It appears that there are no laws governing the sale of property at all.

----------


## HopeOnline

Good question. I so badly want to invest in property but with my salary I doubt its possible.

----------

tec0 (04-Aug-12)

----------


## tec0

> Good question. I so badly want to invest in property but with my salary I doubt its possible.


I just want the roof over my head to be mine renting is a dead loss when it comes to “investments” 

But I really don’t think we are alone, there are thousands of us that have jobs but we will never be able to afford a property of our own.

----------


## RvanEck

The stand size often determine the value of your older properties, where the structure has a negative value, but due the demand for development space, the value of the property may have increased, as explained in the comment.
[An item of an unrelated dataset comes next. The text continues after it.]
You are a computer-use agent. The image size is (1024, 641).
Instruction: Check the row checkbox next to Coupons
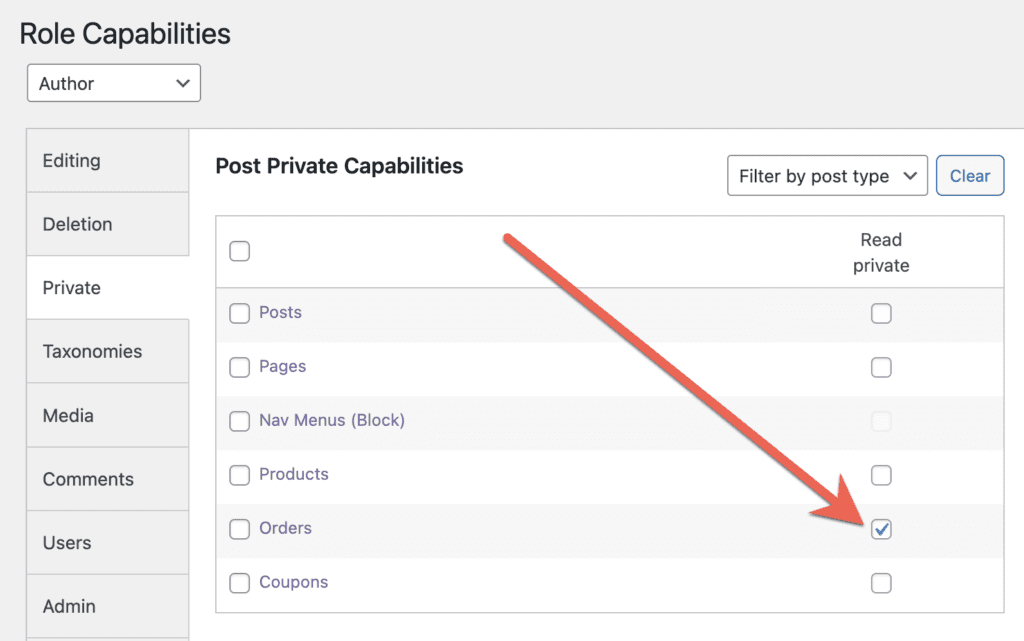click(x=239, y=583)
I believe that this is the only reason why this can happen. Supply and demand determine the value of property - it should not be governed by law.

----------

tec0 (06-Aug-12)

----------


## AndyD

The valuation a bank or an estate agent gives a property should be based on what similar properties in the same area have sold for so it's based on the market and not usually their wishful thinking. There are certain things that may manipulate prices artificially over the short term but in the longer term this is unlikely so there's nothing really to legislate.

At the moment there are quite a few bargain properties around so if you're looking at houses that have gone up radically in value over the last couple of years you're probably looking in the wrong area or maybe not looking as hard as you should be.




> *So the big question is; who do you complain too?*


You can complain to anyone who will listen.

----------

tec0 (06-Aug-12)

----------


## tec0

> You can complain to anyone who will listen.


Firstly Ouch!!!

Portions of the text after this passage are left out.